Lazlo Nemes’ much anticipated follow up to Son of Saul is a slow, unravelling mystery set in Budapest 1913, a city rivalling Vienna in all splendour but with a tension bubbling beneath that has them on the brink of the Great War.
Irisz Leiter (Juli Jakab) arrives at a renowned hat retailer that by no coincidence shares her name. This store belonged to her late parents, from whom she was separated as an infant. Raised with impressive milliner experience, Irisz returns seeking employment and a connection to the family that she left behind. When she hears talk of having a brother, involved in a local scandal no less, she becomes determined to find out what happened, despite many wanting her to quietly leave town. None moreso than the current proprietor of Leiter’s, and yet through sheer will and stubborn determination she returns time and again, managing somehow to worm her way into a position and a place to stay.
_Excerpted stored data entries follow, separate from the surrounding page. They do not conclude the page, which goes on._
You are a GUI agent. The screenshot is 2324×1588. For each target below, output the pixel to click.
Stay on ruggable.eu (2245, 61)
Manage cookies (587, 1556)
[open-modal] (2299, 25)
There begins a pattern of Irisz having a door closed in her face, both figuratively and literally, only to find another way in, sometimes impossibly so. This she does whilst uncovering secrets that belie this establishment and the customer base of wealthy elites.
Sunset uses the same shooting style as Nemes’ previous film, following the central character and framing every event from her perspective, if not looking over her shoulder, looking directly at her face. Where Son of Saul had the terrifying urgency of a Jewish worker navigating through hellish layers of Auschwitz, the style choice is less obvious here.
Despite being in every shot of the film Irisz doesn’t give much away. This feels mysterious at first, especially with her magical ability to defy instruction and consequences, but no explanation makes her feel empty, if not a tad dense, in the end.
The camerawork, which has to be a focus-puller’s nightmare, grows tiresome with unclear intention, making events feel more contrived than they might have otherwise – conveniently stumbled upon like a kind of immersive theatre.
The drawn out pace and repetitive nature make it feel unnecessarily long, but it is a treat to look at regardless and you sit in constant admiration of its complex coordination.